Из последних сил я приподнял голову. Черной фигуры нигде не было видно. К моему удивлению, пробегавшие меня не видели, хотя я был буквально в трех метрах от них. Они несли к вертолетам раненых и убитых, а меня не замечали. Я попытался снова приподнять голову и крикнуть им, что я здесь, но не смог этого сделать. А затем я почувствовал, что взлетаю куда-то ввысь, не проваливаюсь, а именно взлетаю, кружась волчком в темной и бездонной пустоте… Дальше я не чувствовал уже ничего.
* * *
В течение зимы широко раскинутый неподалеку от Небесного Холма войсковой лагерь стал, по существу, неофициальной столицей лесных земель. Сюда съезжались старейшины родов и волхвы, непрерывно тянулись обозы с продовольствием и припасами, шли рекруты, отсюда я рассылал свои повеления и приказы. Что касается моего авторитета, то он был, как я понял позднее, достаточно высок с самого моего появления на Небесном Холме в качестве Посланника. Еще более мой авторитет упрочился после завершения рейда в землю нечисти и обретения мною Священного Меча. Объявление богом также придало мне особый ореол, но когда я принялся за организацию совершенно необычного войска, то авторитет мой возрос до поистине небывалых высот, а любое мое слово стало отныне законом для всех и каждого. В какой-то момент я даже поймал себя на мысли, что я теперь почти единоличный правитель большого народа, этакий полубог-получеловек, которому можно все. Но бонапартовских замашек у меня никогда не было, и я весьма спокойно перенес это испытание.
Разумславу как-то при встрече я сказал по этому поводу:
— Не успел еще до конца пройти огонь и воду, как уже вовсю затрубили медные трубы!
— Испытание властью самое страшное и трудное для человека! — ответил мне старец. — Но я верю, что ты выдержишь, сохранив все лучшее, что в тебе есть!

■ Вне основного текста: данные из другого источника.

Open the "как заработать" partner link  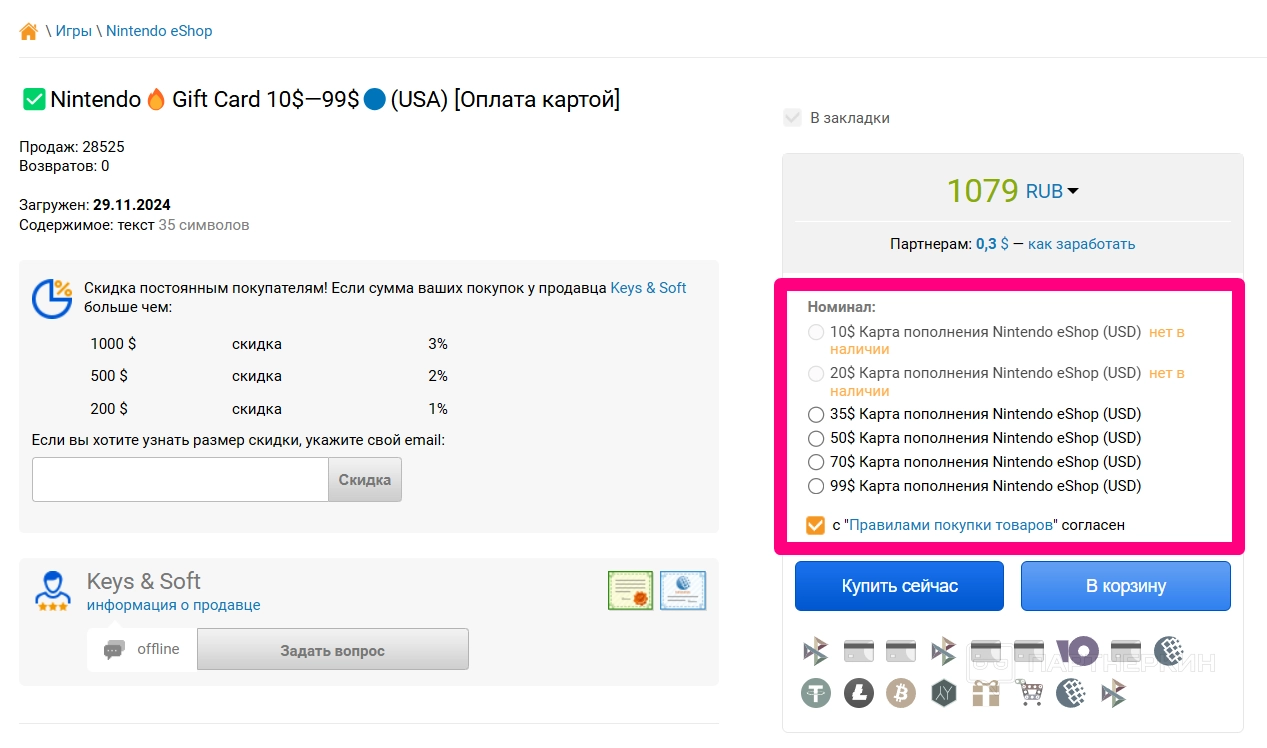(x=1081, y=244)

В редкие вечерние минуты отдыха я собирал в штабном шатре всю старую компанию: Вышату, Вакулу, Всегдра и старуху Эго. После памятного рейда все они обзавелись тельняшками и теперь черно-белый треугольник тельника выглядывал у всех моих сотоварищей из-под кольчуг даже во время учебных боев. От соблазна не устояла даже старуха Эго, напоминавшая в тельняшке вдову отставного боцмана.

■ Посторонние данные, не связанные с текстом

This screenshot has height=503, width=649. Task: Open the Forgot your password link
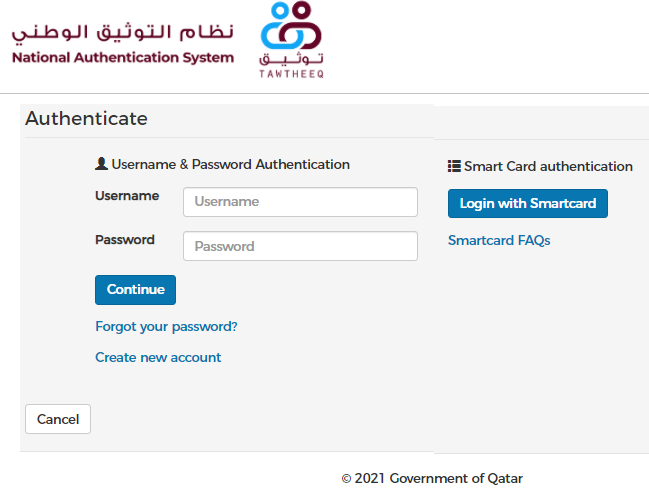click(166, 327)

Иногда, когда было не слишком морозно, к нам в окна просовывал свои головы и Горыныч, который квартировал неподалеку в специально выстроенном для него здоровенном сарае. Эго, как обычно, кормила нас со скатерти-самобранки, которая, после того как ее умело заштопали местные мастерицы, сразу же резко увеличила число своих разносолов. Баловала нас старая ведьма и своей замечательной мухоморовой настойкой, отличавшейся от местных слабосильных медовых бражек хорошим градусом. В такие вечера, сидя около жаркой печки, мы вспоминали все перипетии нашего похода, слушали бесконечные бабкины рассказы о стародавних временах, о нравах нечисти и ее помолвке с Коушем да подшучивали над немного тугодумными головами Горыныча. Не скрою, мне было тогда так хорошо и комфортно, что не было ни малейшего желания идти куда-то, воевать чужие земли и чужих богов.
Весна пришла с оттепелью и звонкими ручьями, с пением птиц и ярким теплым солнцем. С каждым днем все больше расцветала природа, а значит, неумолимо приближался день, который станет первым днем Великого южного похода. Именно так наше предприятие уже успели назвать вездесущие волхвы.
Однако человек предполагает, а небо располагает! Новые события заставили меня перечеркнуть все запланированное ранее. Готовя набег в иные земли, мы внезапно сами подверглись таковому.